The Mining and Mineral Services agency released documents to Bloomberg indicating that BP “was trying to seal cracks in the well about 40 miles (64 kilometers) off the Louisiana coast,” according to the report.
The fissures, which BP began to attempt to fix on February 13, could have played a role in the disaster, though this is a question still being explored by investigators. Improperly sealed, the cracks cause explosive natural gas to rush up the shaft.

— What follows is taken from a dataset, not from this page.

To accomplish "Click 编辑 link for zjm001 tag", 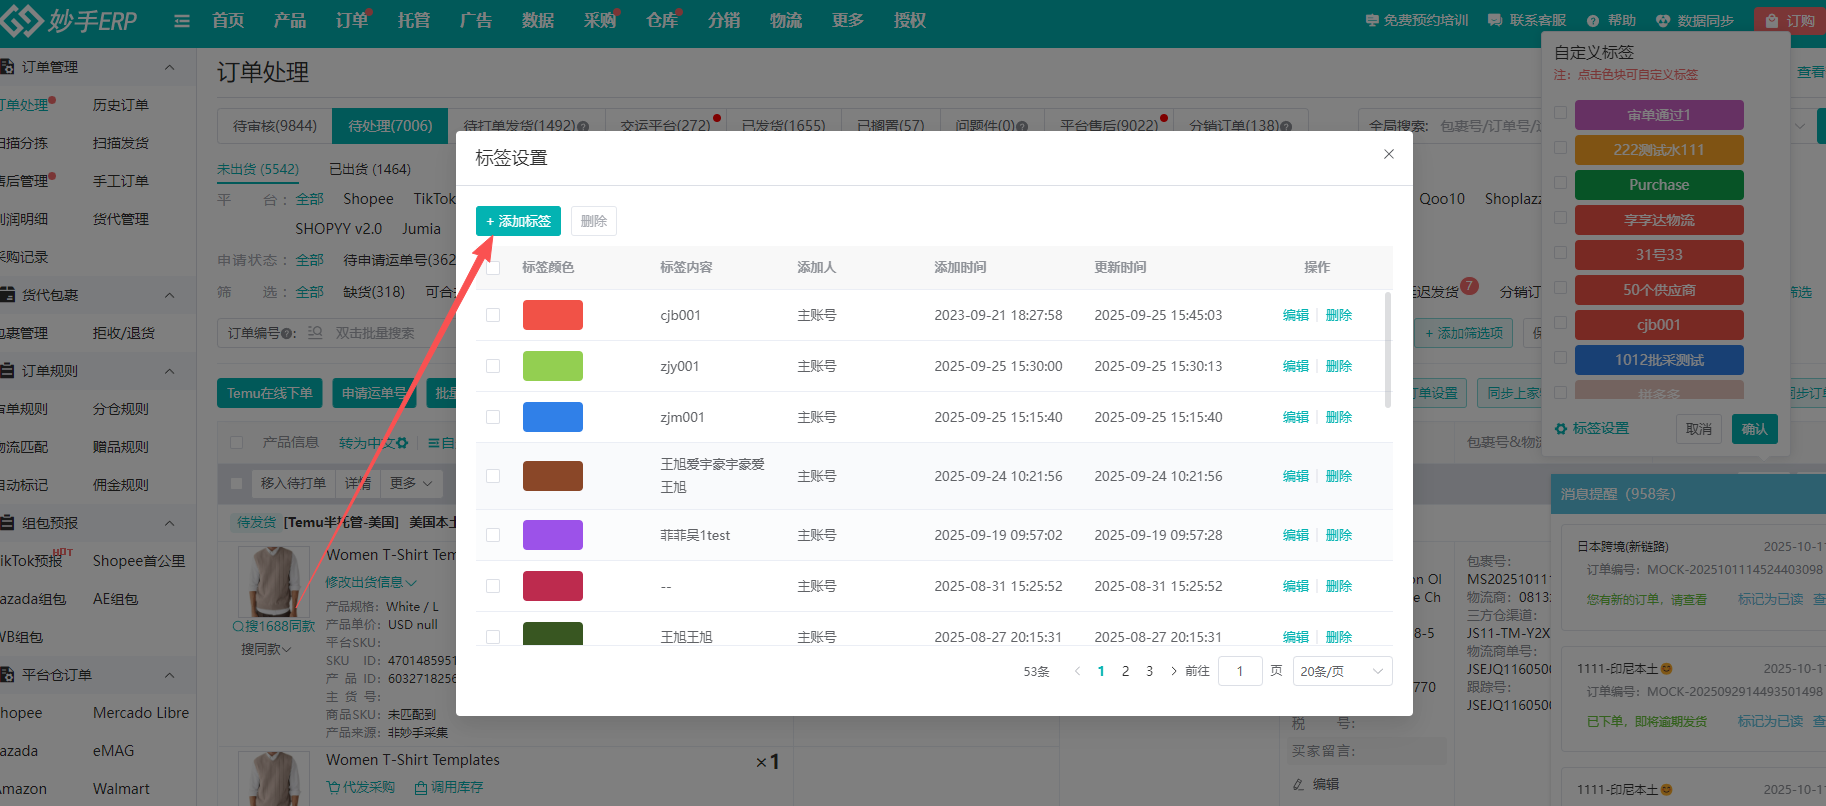I will 1296,417.

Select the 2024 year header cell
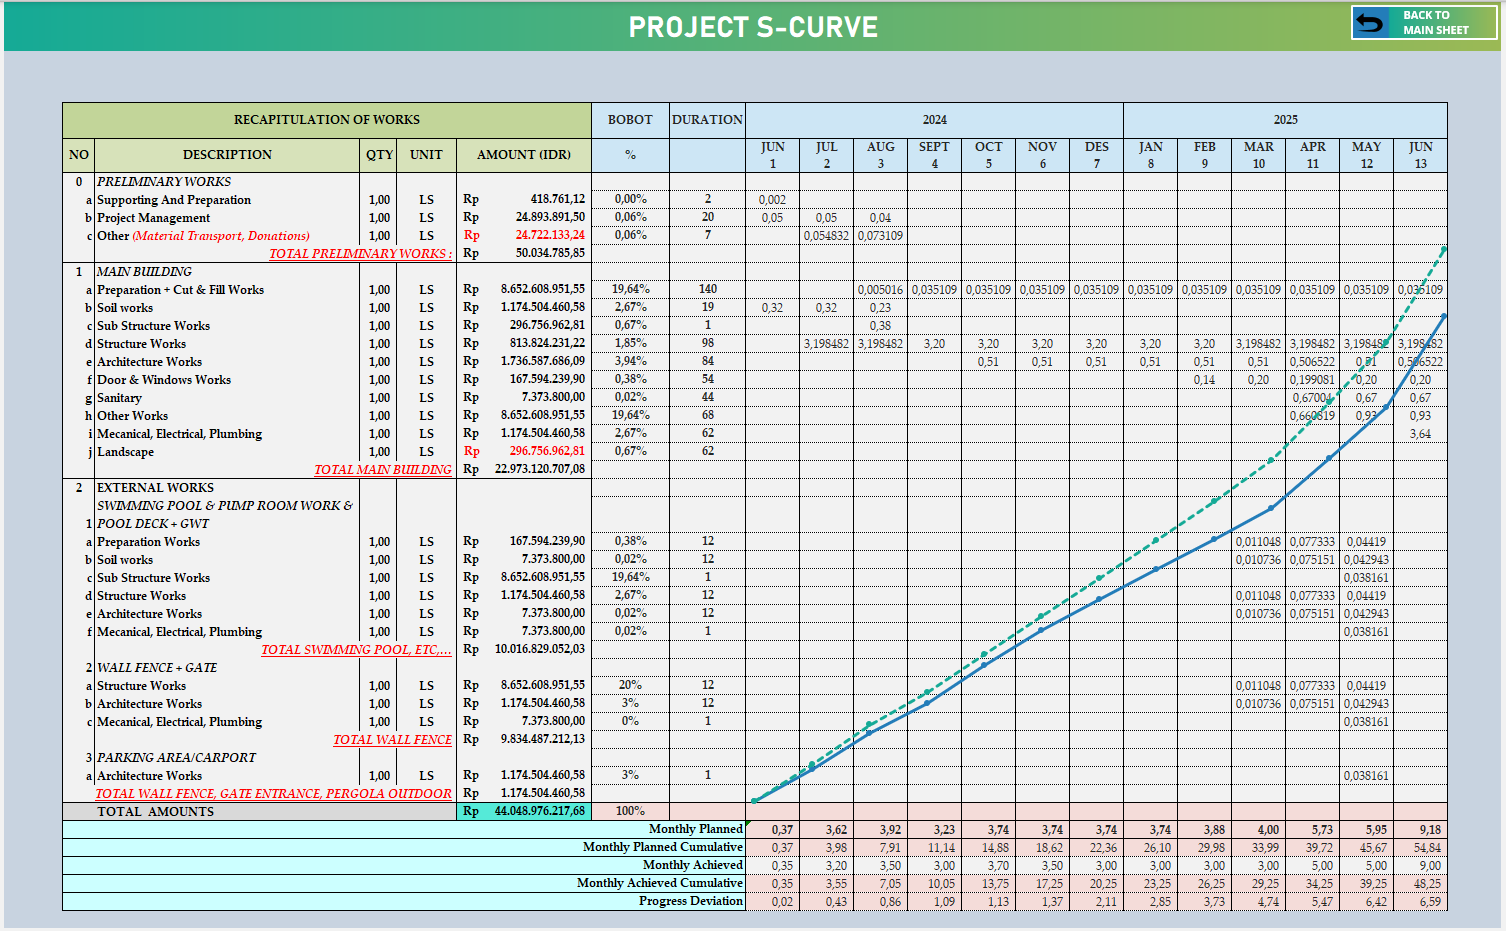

“The company attempted a “cement squeeze,” which involves pumping cement to seal the fissures, according to a well activity report. Over the following week the company made repeated attempts to plug cracks that were draining expensive drilling fluid, known as “mud,” into the surrounding rocks,” states the report.
As we previously highlighted, eyewitness evidence indicates that Deepwater Horizon managers knew that the BP oil rig had major problems before its explosion on April 20. A crew member who rescued burning workers on the rig told Houston attorney Tony Buzbee of a conversation between Deepwater Horizon installation manager Jimmy Harrell and someone in Houston. According to the witness, Harrell was screaming, “Are you fucking happy? Are you fucking happy? The rig’s on fire! I told you this was gonna happen.”
The fact that BP managers were aware of problems with the rig and were seemingly unconcerned about fixing them only lends more weight to the already startling indications of some having foreknowledge of the disaster.